Mr. P.P. Malhotra, ASG and Mr. Arvind Kumar Sharma, Advocate, with him for the Appellant.
Mr. Satbir Pillania, Mr. Dhananjay Tyagi and Dr. Sushil Balwada, Advocates, for the Respondent.
Terrorist and Disruptive Activities (Prevention) Act, 1987
Section 14(5) – Criminal Procedure Code, 1973, Sections 273, 299 – Practice and procedure – Bombay blast case – Some of the accused put on trial and for some proclamation of absconder issued – Later, those absconders arrested and supplementary charge-sheet filed – Application by CBI to join this accused in trial, in which 68th witness already examined – Application dismissed with directions that evidence after 31.12.1997 may be used against him but for evidence recorded earlier, he was to be given opportunity to cross examine – Challenge failed as case was reserved for judgement – Accused moving application that evidence collected in main trial could not be used against him – Said application dismissed on basis of previous orders dated 04.07.2003 – SLP however withdrawn – Another application filed before Designated Court that evidence collected in trial (BBC No. 1 of 1993) could not be used against him – Court observed that evidence recorded in his absence was not admissible against him unless he is given right of cross examination – Ultimately concluded that prosecution was not entitled to rely upon evidence recorded in earlier trial (BBC No. 1 of 1993). Held that orders dated 24.08.2009 passed in case of Abu Salem would govern the matter. Appeal disposed of and directions as per orders dated 24.08.2009 made.

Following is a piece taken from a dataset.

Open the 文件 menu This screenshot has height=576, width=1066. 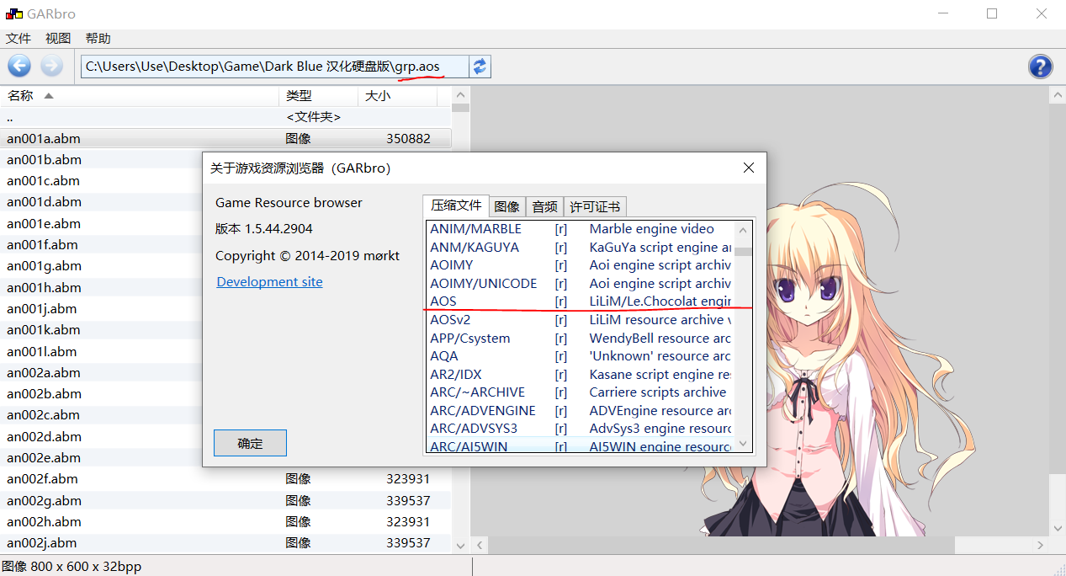pyautogui.click(x=19, y=39)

‘Respondent accused will file a statement within one week before the Special Judge as to who are all the witnesses whom they propose to cross-examine in BBC-1 of 1993. Thereafter the prosecution will take further steps to produce those witnesses for cross-examination. The Trial Judge will expedite the matter.

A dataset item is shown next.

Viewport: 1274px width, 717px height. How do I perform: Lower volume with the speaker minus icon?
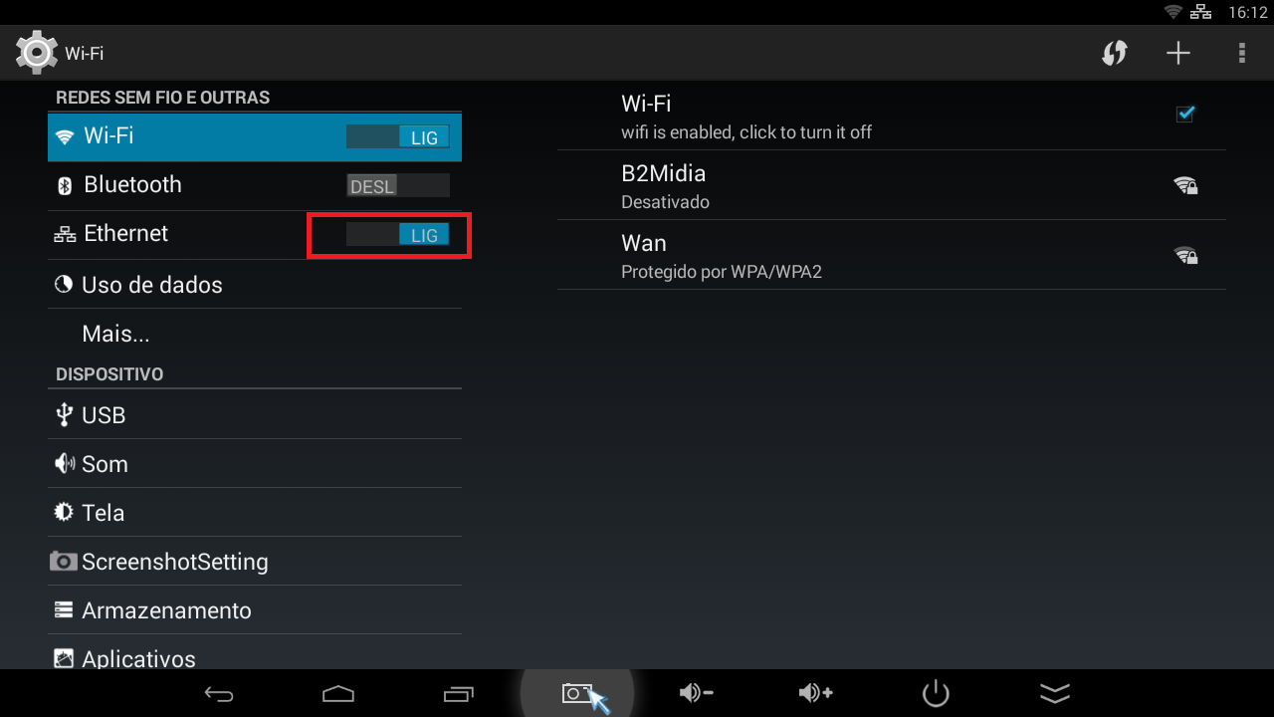click(x=697, y=693)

Earlier interim order is vacated.
The Special Leave Petition is disposed of accordingly.’ (Para 9)
It is the case of the CBI that it would be satisfied if a similar order is passed in the present case. We find merit in the submission for the simple reason that the trial of the respondent herein and Abu Salem, which arises out of the same incident, cannot proceed under different procedures. Even otherwise the observations of the Designated Court in the impugned judgment dated 16th March 2009 that as the changed circumstances in the order passed by the Supreme Court in the case of Abu Salem were pre-dominant and would hold the field, on this very premise the order of the Supreme Court dated 24th August 2009 would now be the final word in the matter. We, therefore, dispose of these Appeals and make direction in terms of the order dated 24th August 2009. (Para 10)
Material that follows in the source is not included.